#### SET EXERCISE 1:
In the next-ingredient code, what other name is registered for NEXT_INGREDIENT besides "next-ingredient"?
#### SET EXERCISE 2:
Pick up the next-ingredient code right after its final line and keep writing it.

begin SOURCE EXTRACT

//: Calls can take ingredients just like primitives. To access a recipe's
//: ingredients, use 'next-ingredient'.

void test_next_ingredient() {
  run(
      "def main [\n"
      "  f 2\n"
      "]\n"
      "def f [\n"
      "  12:num <- next-ingredient\n"
      "  13:num <- add 1, 12:num\n"
      "]\n"
  );
  CHECK_TRACE_CONTENTS(
      "mem: storing 3 in location 13\n"
  );
}

void test_next_ingredient_missing() {
  run(
      "def main [\n"
      "  f\n"
      "]\n"
      "def f [\n"
      "  _, 12:num <- next-ingredient\n"
      "]\n"
  );
  CHECK_TRACE_CONTENTS(
      "mem: storing 0 in location 12\n"
  );
}

:(before "End call Fields")
vector<vector<double> > ingredient_atoms;
vector<reagent> ingredients;
int next_ingredient_to_process;
:(before "End call Constructor")
next_ingredient_to_process = 0;

:(before "End Call Housekeeping")
for (int i = 0;  i < SIZE(ingredients);  ++i) {
  current_call().ingredient_atoms.push_back(ingredients.at(i));
  reagent/*copy*/ ingredient = call_instruction.ingredients.at(i);
  // End Compute Call Ingredient
  current_call().ingredients.push_back(ingredient);
  // End Populate Call Ingredient
}

:(before "End Primitive Recipe Declarations")
NEXT_INGREDIENT,
:(before "End Primitive Recipe Numbers")
put(Recipe_ordinal, "next-ingredient", NEXT_INGREDIENT);
put(Recipe_ordinal, "next-input", NEXT_INGREDIENT);
:(before "End Primitive Recipe Checks")
case NEXT_INGREDIENT: {
  if (!inst.ingredients.empty()) {
    raise << maybe(get(Recipe, r).name) << "'next-ingredient' didn't expect any ingredients in '" << to_original_string(inst) << "'\n" << end();
    break;
  }
  break;
}
:(before "End Primitive Recipe Implementations")
case NEXT_INGREDIENT: {
  assert(!Current_routine->calls.empty());
  if (current_call().next_ingredient_to_process < SIZE(current_call().ingredient_atoms)) {
    reagent/*copy*/ product = current_instruction().products.at(0);
    // End Preprocess NEXT_INGREDIENT product
    if (current_recipe_name() == "main") {
      // no ingredient types since the call might be implicit; assume ingredients are always strings
      // todo: how to test this?
      if (!is_mu_text(product))

end SOURCE EXTRACT
begin GIVEN DATA

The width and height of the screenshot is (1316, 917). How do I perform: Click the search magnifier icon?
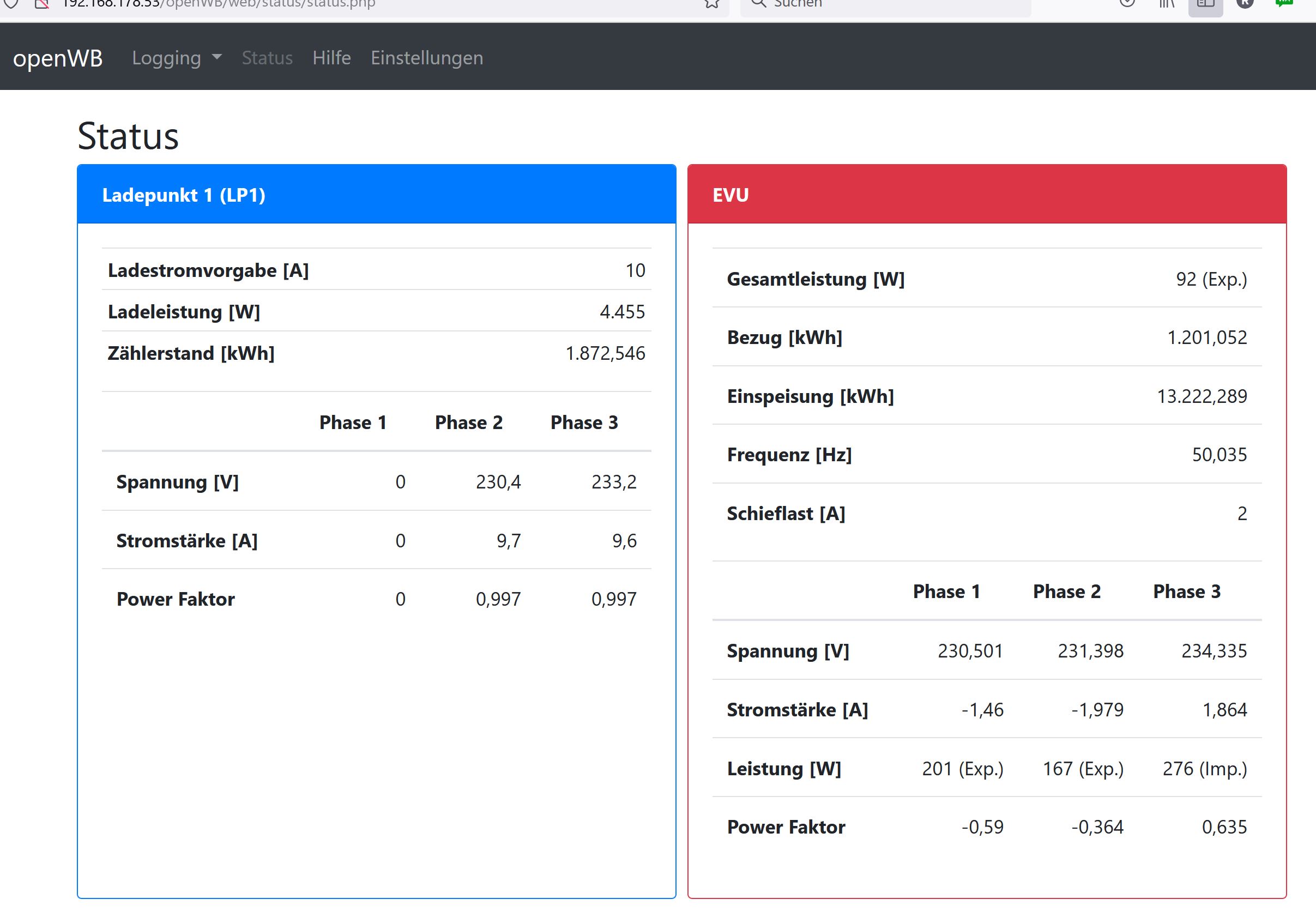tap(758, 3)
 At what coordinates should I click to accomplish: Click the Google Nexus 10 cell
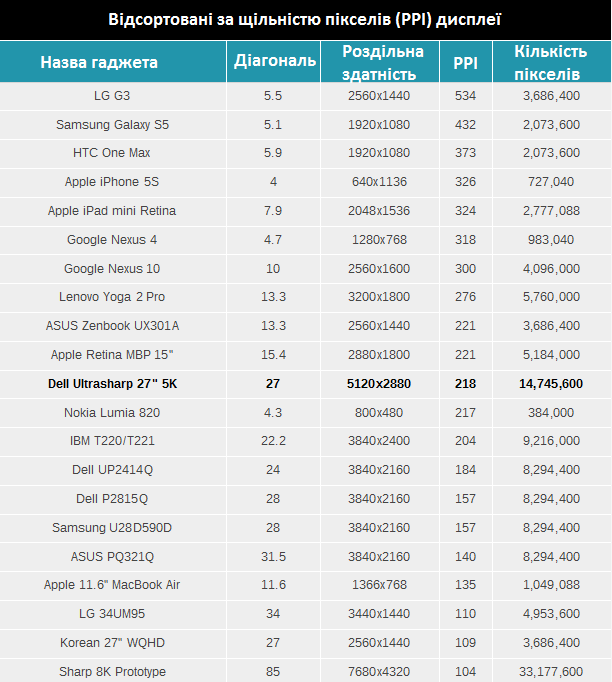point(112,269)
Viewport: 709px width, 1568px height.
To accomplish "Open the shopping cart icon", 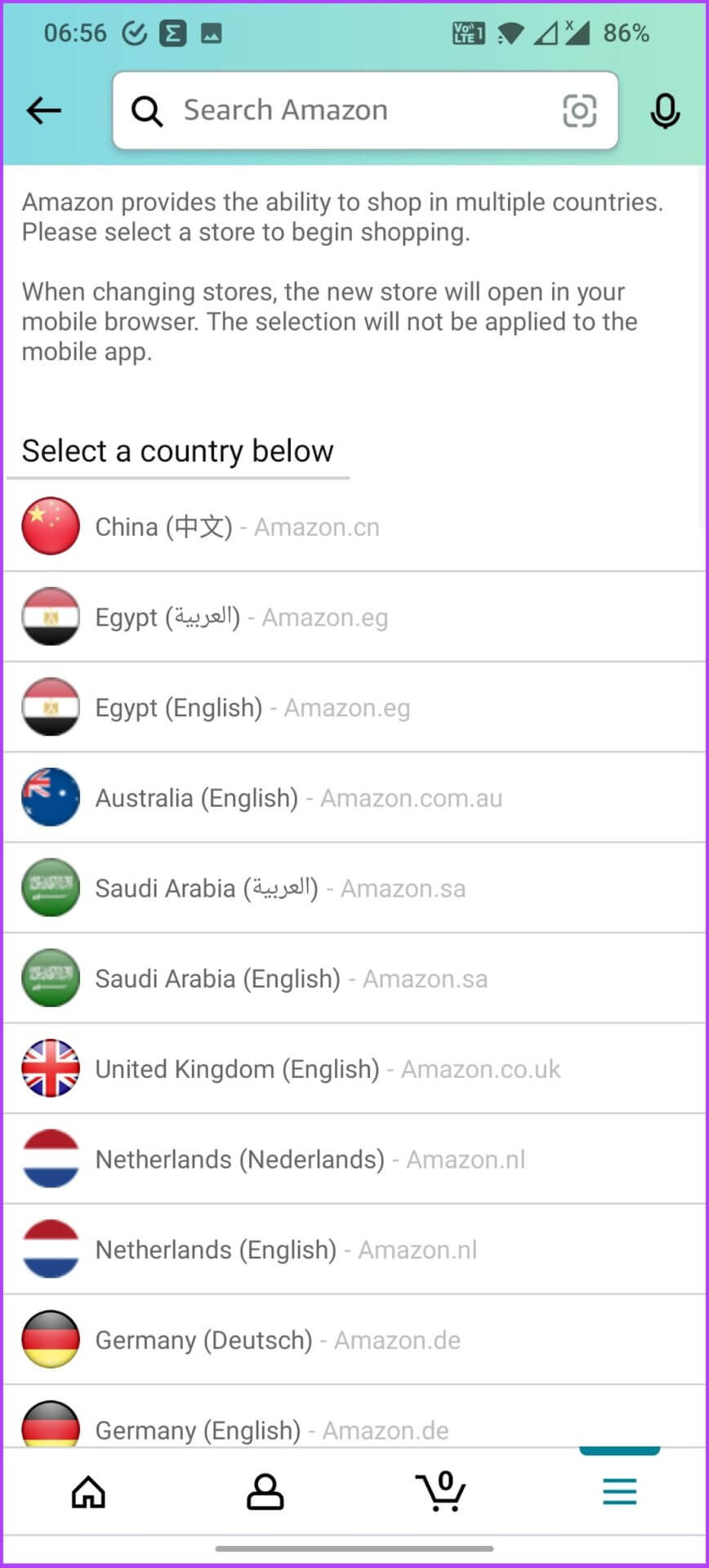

end GIVEN DATA

#### TASK OUTPUT 1:
"next-input"

#### TASK OUTPUT 2:
        raise << "main: wrong type for ingredient '" << product.original_string << "'\n" << end();
    }
    else if (!types_coercible(product,
                              current_call().ingredients.at(current_call().next_ingredient_to_process))) {
      raise << maybe(current_recipe_name()) << "wrong type for ingredient '" << product.original_string << "': " << current_call().ingredients.at(current_call().next_ingredient_to_process).original_string << '\n' << end();
      // End next-ingredient Type Mismatch Error
    }
    products.push_back(
        current_call().ingredient_atoms.at(current_call().next_ingredient_to_process));
    assert(SIZE(products) == 1);  products.resize(2);  // push a new vector
    products.at(1).push_back(1);
    ++current_call().next_ingredient_to_process;
  }
  else {
    if (SIZE(current_instruction().products) < 2)
      raise << maybe(current_recipe_name()) << "no ingredient to save in '" << current_instruction().products.at(0).original_string << "'\n" << end();
    if (current_instruction().products.empty()) break;
    products.resize(2);
    // pad the first product with sufficient zeros to match its type
    products.at(0).resize(size_of(current_instruction().products.at(0)));
    products.at(1).push_back(0);
  }
  break;
}

:(code)
void test_next_ingredient_fail_on_missing() {
  Hide_errors = true;
  run(
      "def main [\n"
      "  f\n"
      "]\n"
      "def f [\n"
      "  11:num <- next-ingredient\n"
      "]\n"
  );
  CHECK_TRACE_CONTENTS(
      "error: f: no ingredient to save in '11:num'\n"
  );
}

void test_rewind_ingredients() {
  run(
      "def main [\n"
      "  f 2\n"
      "]\n"
      "def f [\n"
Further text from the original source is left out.